Dural AVMs:

 

Dr. A. Vincent Thamburaj,

Neurosurgeon, Apollo Hospitals,  Chennai , India.


Dural AVMs are abnormal arteriovenous connections lying within the dura; they are rare, representing about 10% of all intracranial AVMs. 

Pathology:

They are thought to be acquired rather than congenital. There is an association with previous trauma, infection, craniotomy and sinus thrombosis.

Two theories of development are in vogue:

a) Venous sinus thrombosis followed by attempted recanalisation leading to opening of embryonic arteriovenous communications.

b) Single AV channel causing turbulent flow leading to sinus thrombosis followed by recruitment of arterial and venous connections. 

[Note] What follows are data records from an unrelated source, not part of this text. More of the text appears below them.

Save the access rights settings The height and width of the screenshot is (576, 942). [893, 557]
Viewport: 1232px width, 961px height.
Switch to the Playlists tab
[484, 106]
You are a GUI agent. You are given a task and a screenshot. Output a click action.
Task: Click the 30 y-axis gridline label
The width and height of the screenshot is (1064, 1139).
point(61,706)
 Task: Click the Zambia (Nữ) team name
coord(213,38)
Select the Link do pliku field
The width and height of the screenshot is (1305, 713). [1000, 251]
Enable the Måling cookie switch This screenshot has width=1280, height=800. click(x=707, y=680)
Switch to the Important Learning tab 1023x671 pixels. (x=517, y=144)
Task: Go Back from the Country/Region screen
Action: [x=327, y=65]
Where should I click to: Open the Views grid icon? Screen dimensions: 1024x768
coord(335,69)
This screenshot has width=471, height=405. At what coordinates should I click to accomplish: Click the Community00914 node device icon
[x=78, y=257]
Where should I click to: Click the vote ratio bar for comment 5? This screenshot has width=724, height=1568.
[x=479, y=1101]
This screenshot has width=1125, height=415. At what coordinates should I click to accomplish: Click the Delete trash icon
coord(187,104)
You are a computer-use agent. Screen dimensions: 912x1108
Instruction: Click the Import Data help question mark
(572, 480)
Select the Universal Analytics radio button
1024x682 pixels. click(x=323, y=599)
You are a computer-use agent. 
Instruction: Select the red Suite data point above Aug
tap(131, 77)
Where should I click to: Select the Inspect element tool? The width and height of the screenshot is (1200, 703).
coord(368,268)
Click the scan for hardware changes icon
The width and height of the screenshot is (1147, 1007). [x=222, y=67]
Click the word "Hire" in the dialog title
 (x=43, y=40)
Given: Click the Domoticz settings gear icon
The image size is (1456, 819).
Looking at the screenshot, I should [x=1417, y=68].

Various sites may be involved, most commonly the lateral and cavernous sinuses (type B, C, and D CCFs). Other sites include the floor of the anterior cranial fossa, superior sagittal sinus, inferior petrosal sinus, the tentorial incisura, torcular, and the craniocervical junction. Occasionally they may be multiple. The arterial feeders are meningeal branches of the internal or external carotid and vertebro-basilar arteries and venous drainage is to the nearest sinus and occasionally to the pial veins.

Under pathological conditions, these channels are transformed into retrograde venous drainage pathways from the arterialized dural leaflet into the adjacent leptomeningeal circulation. The resulting retrograde leptomeningeal venous drainage becomes progressively tortuous and eventually becomes varicose or aneurysmal. It is this retrograde leptomeningeal drainage that is associated with most of the neurological sequelae.  

Some lesions undergo spontaneous involution and resolution.  

Clinical features:

Many of these lesions remain asymptomatic.

Symptoms depend on the site; they are due to arterial and venous phenomena.

25% show aggressive tendency with hemorrhage or focal deficits, especially those at tentorial incisura, anterior cranial fossa floor and the sagittal sinus. Those with pial venous drainage and aneurismal dilatation of the draining veins are more likely to be aggressive.

CCFs present to the ophthalmologists with ocular signs and symptoms.

Lateral sinus fistulae may present with tinnitus, fluctuating visual disturbances, raised ICT.

Superior sagittal sinus fistulae present with headache, hemorrhage, stroke, dementia and cortical blindness.

Anterior cranial fossa lesions present with hemorrhage and visual loss.

Cranial bruit may be heard in 40% with tinnitus.

Patients may also present with SAH or ICH.

Investigations:

 

CT and MRI may show dilated cortical veins

without parenchymal nidus; associated hemorrhage and infarction may be seen. MRA may be useful on occasions.

Selective angiography of both internal and external carotids is the imaging of choice. Normally the dural arterial branches are not seen in angiogrphy; but the DAVMs are well visualized.

DAVM-dural supply

 (Ext.Carotid angio)

DAVM- Pial & dural  supply

 in common carotid angio

Management:

Symptomatic ones obviously need to be treated.

Incidental, asymptomatic ones must have angiographic evaluation to assess the risk of hemorrhage; if the risk is significant, they should be treated.

Obliteration of the nidus should be the aim.

Simple interruption of the feeders will lead to recurrence.

Surgical excision of the nidus, and the involved sinus in addition to the  ligation of feeders carries 15% mortality, depending on the site involved.

Endovascular techniques are increasingly used these days. The persistence and recurrence rates after transarterial embolization alone are high. Therefore,it is reserved for palliative measure and as a preoperative adjunct to diminish the flow through the the fistula. Lately, transvenous endovascular therapy has markedly improved the cure rate and become the treatment of choice.

More recently, radiosurgery has been shown to be successful in treating these fistulae. Long term studies are awaited.